The true purpose of yoga is well illustrated by a story told to me by my Jungian analyst, Dr Franz Elkisch, to whom I went over the course of some 23 years. When he retired we continued to meet as friends.
On one these occasions he told me shyly of one of his ‘successes’. Being a Catholic he was frequently sent monks, nuns, and priests who had problems. One particular nun was the bane of her community’s life, for anything she touched seemed to fall apart! She appeared totally dislocated.
Dr Elkisch lent her a book entitled Christian Yoga, by a French Cistercian, Père Dechanet. The Sister had been born and brought up in India, and the book immediately connected with her. With the permission of her Abbess, but unknown to the rest of the community, she began to meditate each day in her cell, seated cross-legged in the lotus position.
Time went by and then one day the community’s sewing machine, on which they were dependent for their living, broke down. This nun offered to see if she could make it work. ‘Oh no!’ they all chorused, ‘You will only make it worse!’

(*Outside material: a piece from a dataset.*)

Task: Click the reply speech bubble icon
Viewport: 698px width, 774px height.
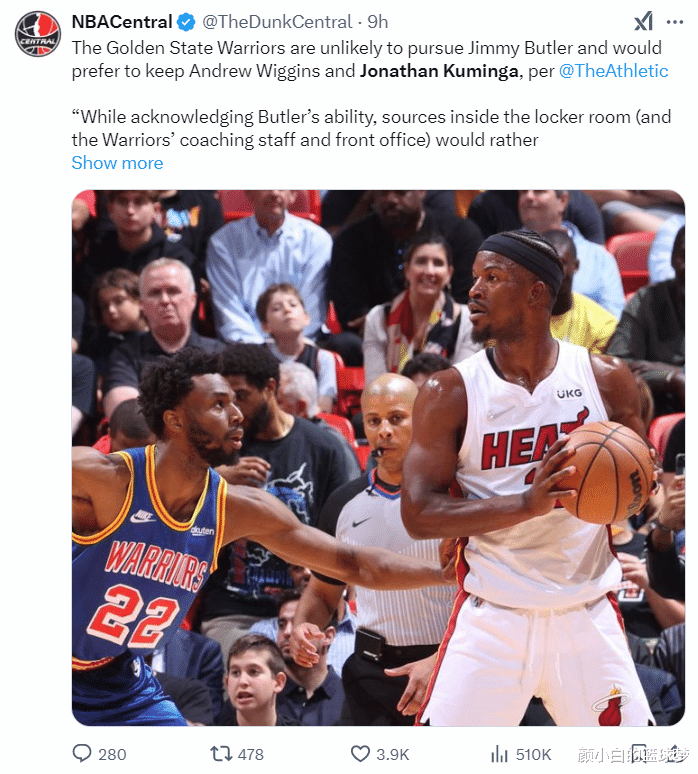Action: click(x=82, y=754)
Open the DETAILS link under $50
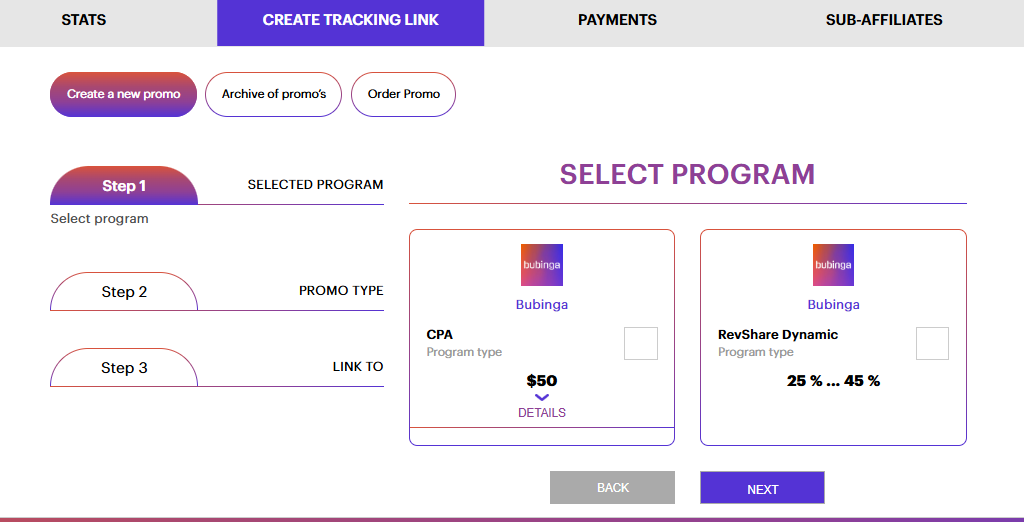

She gently insisted, however, sat down with the machine, worked on it patiently, and in a short while got it working again!
Not only did the community’s attitude towards her change, but she knew that she had finally integrated the different parts of herself, and was no longer pulling in different directions.
And so when we sit to meditate, whether on a chair or cross-legged on the floor, we meditate with our whole self – mind, body and spirit – sewing together the different aspects of our being.